* _Assignment_
Reproduce the data below exactly. Skip the pictures.
--- Material provided Enclosed Below ---
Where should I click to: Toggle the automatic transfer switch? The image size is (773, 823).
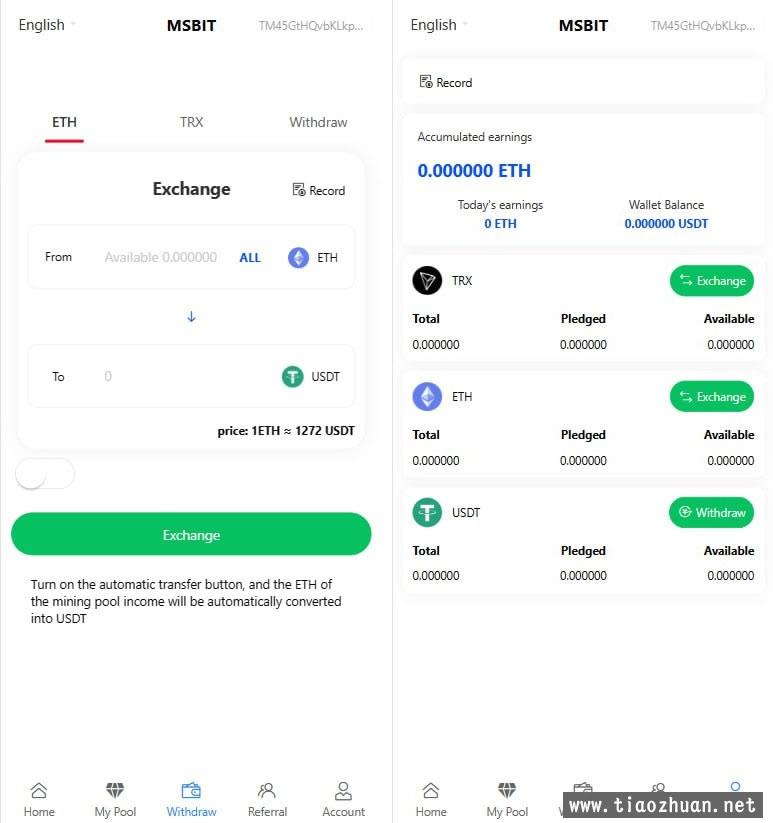[45, 473]
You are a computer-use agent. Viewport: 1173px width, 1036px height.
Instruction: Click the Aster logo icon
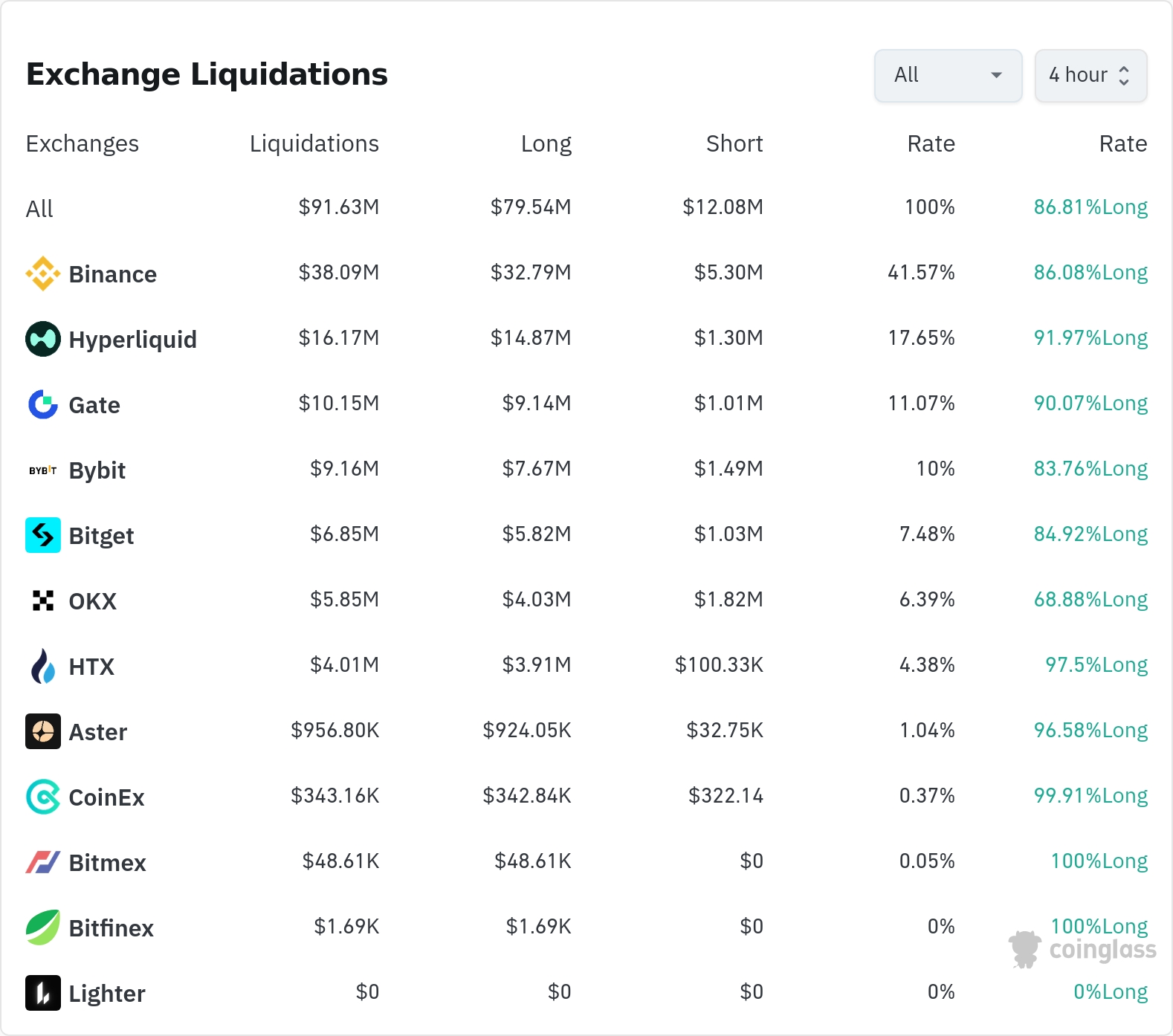pyautogui.click(x=43, y=731)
--- End of Enclosed Material provided ---
* _Written solution_
Where should I click to: Toggle the automatic transfer switch? The image size is (773, 823).
[45, 473]
You are a computer-use agent. Viewport: 1173px width, 1036px height.
Instruction: Click the Aster logo icon
pyautogui.click(x=43, y=731)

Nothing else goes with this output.